ゴンゾウの怪力によって放り投げられたレナはフェンリルに向けて突進し、反鏡剣の刃を構える。魔法の力を跳ね返す効果を持つ反鏡剣ならば魔鎧術を突破する事も容易く、フェンリルの頭部に向けてレナは突き刺す。


「刺突!!」
「ガアアッ!?」


寸前でレナの存在に気付いたフェンリルは頭を反らして反鏡剣の刃を回避しようとしたが、完全には避けきれずに右目に鮮血が走り、片目を失ってしまう。その様子を確認したレナは予想通りに反鏡剣ならば効果的である事を確認し、攻撃方法を変化させるために退魔刀を手放して反鏡剣を握り締める。


「剣舞!!」
「ガウッ……!?」
「す、凄い……!!」


着地と同時に瞬動術を発動させてフェンリルに接近したレナは剣を振り翳して次々と斬撃を浴びせ、フェンリルの肉体に損傷を与える。反鏡剣ならばフェンリルの身を守る魔鎧術を無効化し、毛皮を切り裂いて傷を与える事は出来た。

だが、いくら切りつけようと重みがない反鏡剣では致命傷までは与えられず、体毛を切り裂く事は出来てもせいぜい肉までしか切る事は出来ず、骨には達しない。残念ながらバルやゴウライのように「剛剣」を得意とするレナではアイラやシズネのように華麗に動いて敵を切り裂く事は出来ず、残念ながら相性が悪い。

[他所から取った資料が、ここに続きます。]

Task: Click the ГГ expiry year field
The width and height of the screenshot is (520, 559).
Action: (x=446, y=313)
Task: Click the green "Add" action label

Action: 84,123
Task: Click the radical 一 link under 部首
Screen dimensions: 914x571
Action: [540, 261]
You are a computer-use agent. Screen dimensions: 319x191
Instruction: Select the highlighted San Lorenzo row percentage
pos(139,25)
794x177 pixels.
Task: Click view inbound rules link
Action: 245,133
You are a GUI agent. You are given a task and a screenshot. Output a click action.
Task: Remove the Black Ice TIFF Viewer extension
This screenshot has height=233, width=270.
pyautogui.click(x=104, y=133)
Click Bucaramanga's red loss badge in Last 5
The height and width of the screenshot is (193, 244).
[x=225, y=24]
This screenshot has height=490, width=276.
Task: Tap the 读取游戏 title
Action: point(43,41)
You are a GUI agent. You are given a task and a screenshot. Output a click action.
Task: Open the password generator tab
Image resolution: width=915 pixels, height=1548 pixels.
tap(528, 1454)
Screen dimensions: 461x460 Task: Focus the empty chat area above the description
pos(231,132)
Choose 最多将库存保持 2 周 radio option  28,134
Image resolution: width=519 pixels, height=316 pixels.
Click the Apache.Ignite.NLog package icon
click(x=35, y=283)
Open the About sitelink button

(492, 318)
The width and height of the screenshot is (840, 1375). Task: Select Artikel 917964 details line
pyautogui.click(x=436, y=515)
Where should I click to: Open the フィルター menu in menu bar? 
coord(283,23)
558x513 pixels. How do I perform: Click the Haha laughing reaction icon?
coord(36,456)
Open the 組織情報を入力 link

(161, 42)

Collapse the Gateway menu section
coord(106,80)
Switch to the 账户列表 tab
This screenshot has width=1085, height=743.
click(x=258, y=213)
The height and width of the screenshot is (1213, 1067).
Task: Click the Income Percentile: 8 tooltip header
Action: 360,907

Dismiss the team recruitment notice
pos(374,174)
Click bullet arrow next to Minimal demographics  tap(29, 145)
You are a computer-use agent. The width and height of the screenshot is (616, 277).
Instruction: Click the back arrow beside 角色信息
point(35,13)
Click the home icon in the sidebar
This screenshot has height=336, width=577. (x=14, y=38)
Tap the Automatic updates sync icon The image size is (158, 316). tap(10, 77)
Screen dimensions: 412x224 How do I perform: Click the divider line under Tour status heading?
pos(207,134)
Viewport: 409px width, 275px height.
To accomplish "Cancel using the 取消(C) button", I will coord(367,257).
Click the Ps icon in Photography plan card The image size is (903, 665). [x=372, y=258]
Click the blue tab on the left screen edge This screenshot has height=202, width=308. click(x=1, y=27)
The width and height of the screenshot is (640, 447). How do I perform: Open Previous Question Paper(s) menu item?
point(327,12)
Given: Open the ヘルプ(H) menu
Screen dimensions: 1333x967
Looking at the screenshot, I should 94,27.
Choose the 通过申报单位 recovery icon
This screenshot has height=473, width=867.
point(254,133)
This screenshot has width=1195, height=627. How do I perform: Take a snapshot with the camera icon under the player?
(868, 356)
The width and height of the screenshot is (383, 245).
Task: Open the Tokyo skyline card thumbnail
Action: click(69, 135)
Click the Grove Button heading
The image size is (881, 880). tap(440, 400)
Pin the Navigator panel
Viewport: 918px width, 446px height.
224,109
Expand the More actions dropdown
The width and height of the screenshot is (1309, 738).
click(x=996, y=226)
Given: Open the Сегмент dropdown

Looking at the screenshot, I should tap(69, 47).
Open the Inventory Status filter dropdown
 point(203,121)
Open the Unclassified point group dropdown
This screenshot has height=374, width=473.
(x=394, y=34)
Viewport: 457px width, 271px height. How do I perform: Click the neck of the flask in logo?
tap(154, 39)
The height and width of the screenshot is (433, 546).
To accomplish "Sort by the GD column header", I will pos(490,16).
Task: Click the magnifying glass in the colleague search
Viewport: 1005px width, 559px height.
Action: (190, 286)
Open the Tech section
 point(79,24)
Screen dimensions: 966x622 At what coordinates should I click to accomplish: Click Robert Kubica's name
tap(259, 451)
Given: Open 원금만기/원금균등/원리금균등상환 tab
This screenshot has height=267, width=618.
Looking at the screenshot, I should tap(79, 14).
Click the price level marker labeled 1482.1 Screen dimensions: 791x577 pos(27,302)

(駄目だ、この程度じゃ倒せない……もっと加速しろ!!)


しかし、この好機を逃さぬためにレナは更に速度を加速させるため、この状態で「加速剣撃」を発動させて更なる速度を発揮して挑む。紅色の魔力を全身に纏わせながらレナはフェンリルの身体を切り刻み、血を迸らせる。


「おおおおおっ!!」
「ガアアアアッ!!」


無論、フェンリルも攻撃を受けるだけではなく、レナに向けて反撃を繰り出す。一撃でもフェンリルの攻撃が当たれば致命傷は避けられないだろうが、それでもレナは止まらずに攻撃を続行し、迫りくる牙や爪を掻い潜って猛攻を仕掛ける。


「す、凄まじい……これ程の速さで動けるのか!?」
「何を呆然と見つめているの!!私達も仕掛けるわよ!!」
「は、はい!!」


レナとフェンリルの攻防に圧倒されていた他の者達も動き出し、少しでもフェンリルの注意を引くために攻撃を仕掛ける。ゴンゾウは強化した筋力を利用して自分の倍近くの大きさを誇る岩を持ち上げ、ダインも影魔法を利用して周囲に落ちている兵士の武器を操作して投擲を行う。


「うおおおおおっ!!」
「い、けぇっ!!」
「ガアッ……!?」


本来ならば避けられるはずの攻撃さえもレナとの戦闘で夢中になっていたフェンリルは避けきれず、岩石と無数の刃物に衝突したフェンリルの体勢が崩れ、その隙を逃さずに他の剣聖も同時に仕掛けた。